### DATA
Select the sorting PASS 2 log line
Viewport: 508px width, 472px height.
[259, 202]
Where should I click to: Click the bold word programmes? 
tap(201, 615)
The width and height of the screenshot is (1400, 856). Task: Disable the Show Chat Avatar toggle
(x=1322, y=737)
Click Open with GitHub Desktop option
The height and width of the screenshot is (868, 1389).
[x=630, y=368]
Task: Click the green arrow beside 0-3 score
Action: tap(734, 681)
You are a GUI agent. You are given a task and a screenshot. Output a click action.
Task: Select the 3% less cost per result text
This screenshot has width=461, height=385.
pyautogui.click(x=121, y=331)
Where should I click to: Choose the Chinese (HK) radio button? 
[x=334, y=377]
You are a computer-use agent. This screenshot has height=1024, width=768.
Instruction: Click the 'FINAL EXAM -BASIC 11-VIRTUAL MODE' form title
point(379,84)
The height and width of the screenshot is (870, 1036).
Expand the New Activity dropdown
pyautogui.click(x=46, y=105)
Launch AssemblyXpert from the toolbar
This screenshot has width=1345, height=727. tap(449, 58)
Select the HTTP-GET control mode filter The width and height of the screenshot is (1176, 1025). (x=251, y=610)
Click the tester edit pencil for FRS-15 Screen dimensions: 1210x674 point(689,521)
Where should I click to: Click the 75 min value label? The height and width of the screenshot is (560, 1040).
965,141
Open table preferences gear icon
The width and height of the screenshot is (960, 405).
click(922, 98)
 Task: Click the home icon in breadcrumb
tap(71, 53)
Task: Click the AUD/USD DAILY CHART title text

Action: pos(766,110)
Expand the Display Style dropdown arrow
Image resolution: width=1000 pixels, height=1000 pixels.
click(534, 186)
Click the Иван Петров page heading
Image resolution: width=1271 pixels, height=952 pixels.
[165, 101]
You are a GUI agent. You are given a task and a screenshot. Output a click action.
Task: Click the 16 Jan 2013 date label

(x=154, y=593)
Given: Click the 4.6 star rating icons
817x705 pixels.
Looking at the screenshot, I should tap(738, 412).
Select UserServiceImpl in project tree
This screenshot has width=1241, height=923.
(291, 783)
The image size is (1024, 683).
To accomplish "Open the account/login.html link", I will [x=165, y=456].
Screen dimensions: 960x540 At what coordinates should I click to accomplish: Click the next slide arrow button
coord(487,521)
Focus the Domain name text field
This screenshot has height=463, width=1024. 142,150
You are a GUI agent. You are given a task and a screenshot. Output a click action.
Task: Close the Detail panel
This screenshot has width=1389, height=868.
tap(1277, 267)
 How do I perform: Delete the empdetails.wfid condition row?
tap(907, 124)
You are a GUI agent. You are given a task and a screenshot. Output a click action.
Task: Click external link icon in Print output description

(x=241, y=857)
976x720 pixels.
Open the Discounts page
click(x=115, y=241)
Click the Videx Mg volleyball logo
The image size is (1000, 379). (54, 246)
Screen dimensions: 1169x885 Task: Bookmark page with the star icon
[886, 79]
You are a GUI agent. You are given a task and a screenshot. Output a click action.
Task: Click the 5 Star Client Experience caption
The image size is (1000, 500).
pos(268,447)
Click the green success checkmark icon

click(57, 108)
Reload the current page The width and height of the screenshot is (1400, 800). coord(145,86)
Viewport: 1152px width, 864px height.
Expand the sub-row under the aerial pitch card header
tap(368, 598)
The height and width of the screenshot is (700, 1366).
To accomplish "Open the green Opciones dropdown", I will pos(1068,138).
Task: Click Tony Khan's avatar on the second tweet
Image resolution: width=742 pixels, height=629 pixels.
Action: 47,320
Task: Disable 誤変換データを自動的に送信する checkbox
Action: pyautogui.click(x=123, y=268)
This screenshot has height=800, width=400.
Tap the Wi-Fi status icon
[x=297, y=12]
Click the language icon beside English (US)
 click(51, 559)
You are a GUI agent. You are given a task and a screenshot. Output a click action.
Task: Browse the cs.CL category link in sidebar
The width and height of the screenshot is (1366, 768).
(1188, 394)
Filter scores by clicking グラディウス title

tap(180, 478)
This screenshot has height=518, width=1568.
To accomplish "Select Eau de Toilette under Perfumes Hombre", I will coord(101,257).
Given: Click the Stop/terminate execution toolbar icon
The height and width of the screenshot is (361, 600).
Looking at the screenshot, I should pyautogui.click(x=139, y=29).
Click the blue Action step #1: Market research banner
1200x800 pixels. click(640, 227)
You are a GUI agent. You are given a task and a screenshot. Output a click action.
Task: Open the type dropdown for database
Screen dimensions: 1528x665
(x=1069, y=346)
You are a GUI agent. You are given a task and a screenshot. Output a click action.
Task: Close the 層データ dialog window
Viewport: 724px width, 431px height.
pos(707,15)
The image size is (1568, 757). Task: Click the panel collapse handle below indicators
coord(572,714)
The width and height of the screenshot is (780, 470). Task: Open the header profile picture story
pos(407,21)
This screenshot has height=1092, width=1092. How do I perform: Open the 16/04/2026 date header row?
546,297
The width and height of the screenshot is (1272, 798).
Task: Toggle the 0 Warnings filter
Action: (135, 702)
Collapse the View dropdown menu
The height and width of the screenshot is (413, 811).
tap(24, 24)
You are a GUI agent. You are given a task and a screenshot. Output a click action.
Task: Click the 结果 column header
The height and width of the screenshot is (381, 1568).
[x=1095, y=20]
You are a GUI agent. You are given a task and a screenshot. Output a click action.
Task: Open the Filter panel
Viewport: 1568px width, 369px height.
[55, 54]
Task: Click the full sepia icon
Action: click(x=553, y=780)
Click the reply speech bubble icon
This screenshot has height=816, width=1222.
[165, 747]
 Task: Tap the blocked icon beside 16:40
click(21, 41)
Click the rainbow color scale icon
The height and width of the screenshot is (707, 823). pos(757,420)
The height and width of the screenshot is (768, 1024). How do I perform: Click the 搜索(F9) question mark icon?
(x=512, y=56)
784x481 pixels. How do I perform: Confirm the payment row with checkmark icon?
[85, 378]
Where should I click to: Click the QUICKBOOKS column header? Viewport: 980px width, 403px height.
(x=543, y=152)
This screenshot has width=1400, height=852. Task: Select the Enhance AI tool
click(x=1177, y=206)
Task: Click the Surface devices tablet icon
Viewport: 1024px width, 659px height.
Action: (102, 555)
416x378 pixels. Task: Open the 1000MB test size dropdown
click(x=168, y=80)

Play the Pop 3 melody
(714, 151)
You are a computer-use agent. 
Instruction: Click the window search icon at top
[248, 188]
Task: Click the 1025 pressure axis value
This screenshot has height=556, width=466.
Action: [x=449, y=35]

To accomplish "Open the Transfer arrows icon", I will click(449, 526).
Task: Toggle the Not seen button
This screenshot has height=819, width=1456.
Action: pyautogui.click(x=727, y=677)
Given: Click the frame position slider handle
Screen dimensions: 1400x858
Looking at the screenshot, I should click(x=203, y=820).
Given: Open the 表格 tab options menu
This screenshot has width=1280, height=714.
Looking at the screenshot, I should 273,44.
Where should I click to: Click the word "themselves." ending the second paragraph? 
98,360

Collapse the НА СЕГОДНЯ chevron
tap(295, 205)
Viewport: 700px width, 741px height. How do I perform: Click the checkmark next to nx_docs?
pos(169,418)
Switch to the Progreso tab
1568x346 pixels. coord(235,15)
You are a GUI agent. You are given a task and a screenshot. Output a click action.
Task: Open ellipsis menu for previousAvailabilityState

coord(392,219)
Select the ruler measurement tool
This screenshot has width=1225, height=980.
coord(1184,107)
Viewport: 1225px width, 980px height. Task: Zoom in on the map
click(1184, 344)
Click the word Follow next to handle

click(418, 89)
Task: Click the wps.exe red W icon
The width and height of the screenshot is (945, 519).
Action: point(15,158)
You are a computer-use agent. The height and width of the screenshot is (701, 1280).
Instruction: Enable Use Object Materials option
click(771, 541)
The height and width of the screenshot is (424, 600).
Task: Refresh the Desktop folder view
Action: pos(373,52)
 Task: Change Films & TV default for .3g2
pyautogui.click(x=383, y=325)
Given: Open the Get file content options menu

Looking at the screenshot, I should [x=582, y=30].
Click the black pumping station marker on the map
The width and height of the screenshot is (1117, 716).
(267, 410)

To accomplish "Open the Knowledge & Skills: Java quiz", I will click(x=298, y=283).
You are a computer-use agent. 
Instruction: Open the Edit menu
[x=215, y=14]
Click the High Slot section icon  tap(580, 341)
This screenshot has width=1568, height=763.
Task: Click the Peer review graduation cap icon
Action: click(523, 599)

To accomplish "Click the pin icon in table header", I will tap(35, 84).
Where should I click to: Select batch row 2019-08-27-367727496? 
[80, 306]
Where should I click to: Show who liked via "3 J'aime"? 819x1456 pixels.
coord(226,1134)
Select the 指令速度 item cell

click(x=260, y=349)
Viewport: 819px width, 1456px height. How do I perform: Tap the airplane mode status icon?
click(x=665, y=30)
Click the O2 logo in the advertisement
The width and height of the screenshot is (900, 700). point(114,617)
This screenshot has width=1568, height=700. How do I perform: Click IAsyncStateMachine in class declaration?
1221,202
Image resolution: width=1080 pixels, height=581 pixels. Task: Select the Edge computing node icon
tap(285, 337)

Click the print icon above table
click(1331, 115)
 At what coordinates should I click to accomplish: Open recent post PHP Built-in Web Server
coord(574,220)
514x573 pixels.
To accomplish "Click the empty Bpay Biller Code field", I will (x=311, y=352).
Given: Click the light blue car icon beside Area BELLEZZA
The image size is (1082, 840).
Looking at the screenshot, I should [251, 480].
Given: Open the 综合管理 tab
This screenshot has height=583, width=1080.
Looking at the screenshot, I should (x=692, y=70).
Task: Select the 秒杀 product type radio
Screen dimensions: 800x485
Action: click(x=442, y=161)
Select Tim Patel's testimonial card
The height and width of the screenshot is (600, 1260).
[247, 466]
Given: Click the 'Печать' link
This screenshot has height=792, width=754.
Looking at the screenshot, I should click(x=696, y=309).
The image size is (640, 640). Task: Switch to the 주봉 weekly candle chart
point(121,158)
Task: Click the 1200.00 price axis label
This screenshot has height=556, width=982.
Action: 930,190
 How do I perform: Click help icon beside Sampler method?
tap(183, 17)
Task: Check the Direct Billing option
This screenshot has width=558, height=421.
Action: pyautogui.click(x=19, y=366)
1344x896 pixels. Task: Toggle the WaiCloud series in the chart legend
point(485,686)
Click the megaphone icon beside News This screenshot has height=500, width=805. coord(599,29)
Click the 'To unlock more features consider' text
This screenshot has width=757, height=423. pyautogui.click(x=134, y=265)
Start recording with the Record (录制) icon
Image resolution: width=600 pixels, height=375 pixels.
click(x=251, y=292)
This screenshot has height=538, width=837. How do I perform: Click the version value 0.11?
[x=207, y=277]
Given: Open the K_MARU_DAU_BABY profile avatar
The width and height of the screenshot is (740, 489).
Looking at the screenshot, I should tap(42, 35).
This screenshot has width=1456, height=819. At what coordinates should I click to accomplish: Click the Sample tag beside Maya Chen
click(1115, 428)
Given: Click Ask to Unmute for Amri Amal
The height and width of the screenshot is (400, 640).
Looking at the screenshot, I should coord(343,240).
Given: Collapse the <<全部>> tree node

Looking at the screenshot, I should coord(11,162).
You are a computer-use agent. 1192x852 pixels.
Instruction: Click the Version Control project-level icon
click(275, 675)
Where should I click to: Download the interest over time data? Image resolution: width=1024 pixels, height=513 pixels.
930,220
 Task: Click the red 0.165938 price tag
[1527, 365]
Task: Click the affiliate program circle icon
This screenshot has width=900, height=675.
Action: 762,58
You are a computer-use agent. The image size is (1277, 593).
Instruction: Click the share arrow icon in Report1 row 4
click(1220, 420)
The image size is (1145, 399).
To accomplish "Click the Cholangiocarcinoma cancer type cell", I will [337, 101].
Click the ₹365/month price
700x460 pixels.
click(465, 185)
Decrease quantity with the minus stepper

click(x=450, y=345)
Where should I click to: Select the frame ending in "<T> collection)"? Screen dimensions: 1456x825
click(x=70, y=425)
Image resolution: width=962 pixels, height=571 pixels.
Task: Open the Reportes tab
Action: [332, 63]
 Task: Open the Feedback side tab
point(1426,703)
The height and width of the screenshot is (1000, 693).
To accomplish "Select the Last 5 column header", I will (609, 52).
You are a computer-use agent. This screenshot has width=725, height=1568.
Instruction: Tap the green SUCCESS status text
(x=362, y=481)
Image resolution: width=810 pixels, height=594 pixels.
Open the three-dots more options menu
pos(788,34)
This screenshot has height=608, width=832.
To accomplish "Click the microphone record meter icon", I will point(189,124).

### WORK REQUIRED
Out of the records above, pick each line that contains the string "Close".

### FINAL ANSWER
Task: Close the Detail panel
Task: Close the 層データ dialog window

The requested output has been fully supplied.